Sur Netflix durant ces vacances on peut visionner un film assez unique, basé sur des faits réels, Deux Papes, de Fernando Mereilles avec Anthony Hopkins et Jonathan Pryce. L’histoire nous raconte la rencontre de Benoît XVI fraîchement élu pape en 2005 avec le cardinal Jorge Bergoglio, le futur pape François. Tout sépare ces deux hommes, et surtout leur vision de l’Église catholique et romaine. Benoît XVI est un théologien ardu, fervent défenseur de l’orthodoxie catholique, conservateur voir réactionnaire en ce qui concerne les questions cruciales comme le célibat des prêtres ou l’homosexualité. De l’autre côté, Bergoglio agit, fait, bouge : il est en mouvement, prônant une ouverture plus grande de l’Église à une époque où les fidèles, surtout dans les pays occidentaux, fuient les églises, et souvent pour de bonnes raisons.

[Attention Divulgâchage]

Le film est avant tout une rencontre et un dialogue entre les deux hommes entre 2005 et 2012, date à laquelle le pape Benoît XVI décide de renoncer au trône pontifical, ce qui est une première dans l’histoire millénaire de l’Église. Le futur pape François rend visite à Benoît XVI dans sa résidence d’été de Gondolfo, pour lui demander l’autorisation de démissionner de sa charge d’archevêque, mais le pape refuse.
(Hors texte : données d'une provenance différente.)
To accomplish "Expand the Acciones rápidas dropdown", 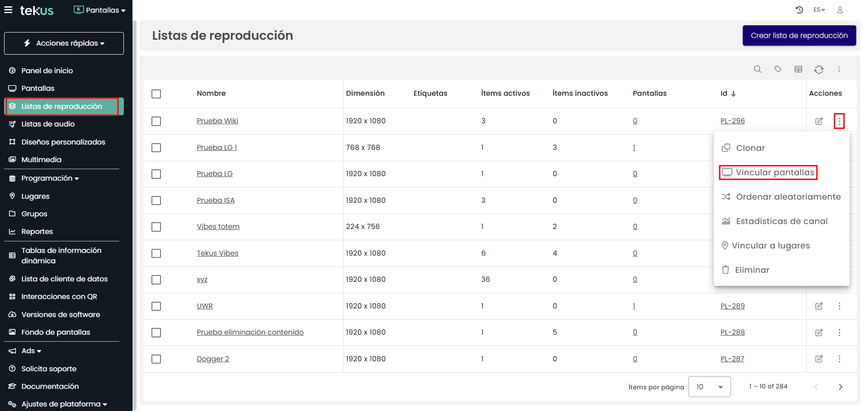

Bergoglio est fasciné par le faste et le luxe de la Curie romaine, et on sent déjà son ironie mais aussi sa lassitude face à ces contradictions : comment l’Église du Christ peut-elle être à ce point déconnectée du monde ? Benoît XVI quant à lui est un pape assez peu populaire et, il faut bien le dire un peu lâche, qui laisse faire la Curie alors que des scandales de pédophilie de prêtres et de corruption jettent encore plus l’opprobre sur la vénérable institution.

Des flashback montrent aussi la jeunesse de Bergoglio, en Argentine : son entrée au séminaire jésuite en renonçant à la femme qu’il aime, ses doutes lors du régime de la junte militaire de Videla dans les années 70. Il devient une figure contestée dans son pays car il négocie avec les dictateurs pour tenter de sauver certains de ses frères jésuites. Pour Bergoglio, c’est cette faute qu’il essaye de laver par son engagement auprès des plus démunis. Et pour lui c’est aussi ce qui fait qu’il ne pourra pas être un bon pape.
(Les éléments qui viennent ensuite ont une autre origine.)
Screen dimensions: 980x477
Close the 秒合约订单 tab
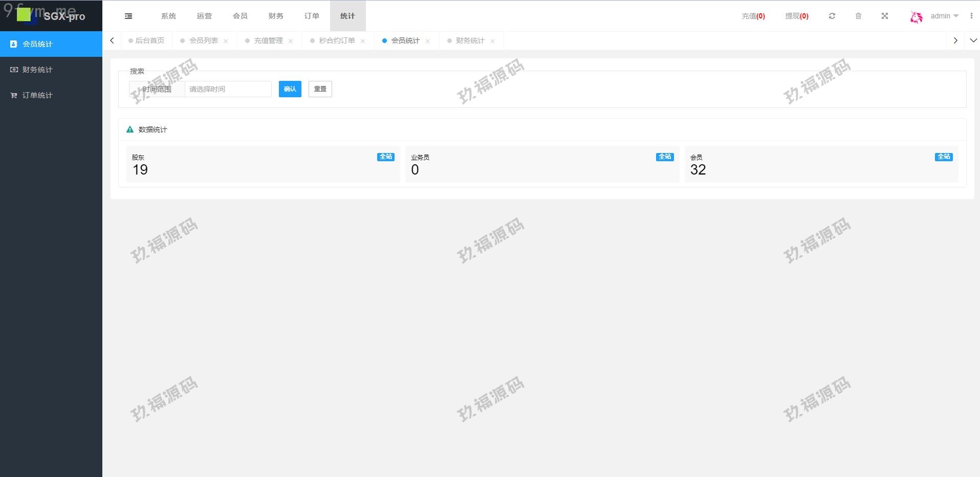(363, 41)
Le climax du film est une scène qui se déroule dans la Chapelle Sixtine : Benoît XVI annonce à Bergoglio qu’il va renoncer à la papauté et qu’il le fait parce qu’il sait que son ancien ennemi devenu son ami pourra lui succéder et qu’il sera le meilleur souverain pontife possible en ces temps troublés pour le monde et l’Église.
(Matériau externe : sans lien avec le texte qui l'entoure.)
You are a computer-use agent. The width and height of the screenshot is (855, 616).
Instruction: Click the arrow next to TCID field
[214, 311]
Ce film est une vraie réussite, tout d’abord par le jeu des acteurs. Anthony Hopkins est magistral en pape Benoît XVI. Jonathan Pryce est très juste et surtout sa ressemblance physique avec le pape François est troublante. Les dialogues sont ciselés et intelligents, cela change beaucoup du niveau actuel du cinéma et de toute l’industrie « culturelle » mondiale actuelle. On sent que l’on est au cœur de l’Histoire et au cœur d’une relation humaine unique. Enfin le film a été tourné au Vatican et à Gandolfo, ce qui ajoute du réalisme au film. On assiste ainsi par deux fois à l’évènement sans doute le plus mystérieux du monde : l’élection du pape. On voit comment les cardinaux votent et toutes les étapes de l’élection. C’est fascinant. Enfin, le film ne met de côté aucune polémique : le passé parfois trouble des deux personnages (le cardinal Ratzinger a été embrigadé dans sa jeunesse dans les Hitlerjungend) ; les scandales qui plombent l’Église et qui font fuir les croyants ; les personnalités des deux protagonistes qui sont loin d’être des saints et ainsi le goût du luxe de Benoît XVI.

Enfin, ce qui est la vraie réussite du film c’est finalement sa « morale » : Jorge Bergoglio ne veut pas être pape non pas seulement par humilité mais parce qu’il pense qu’il n’en est pas digne, à cause de son passé trouble lors de la dictature argentine. Il se sent coupable (à juste titre) des tortures qu’ont subi deux de ses frères jésuites et de la mort de son ancienne fiancée et de sa fille. Or pour Benoît XVI c’est justement en raison de ces fautes que Bergoglio fera le meilleur des papes possibles.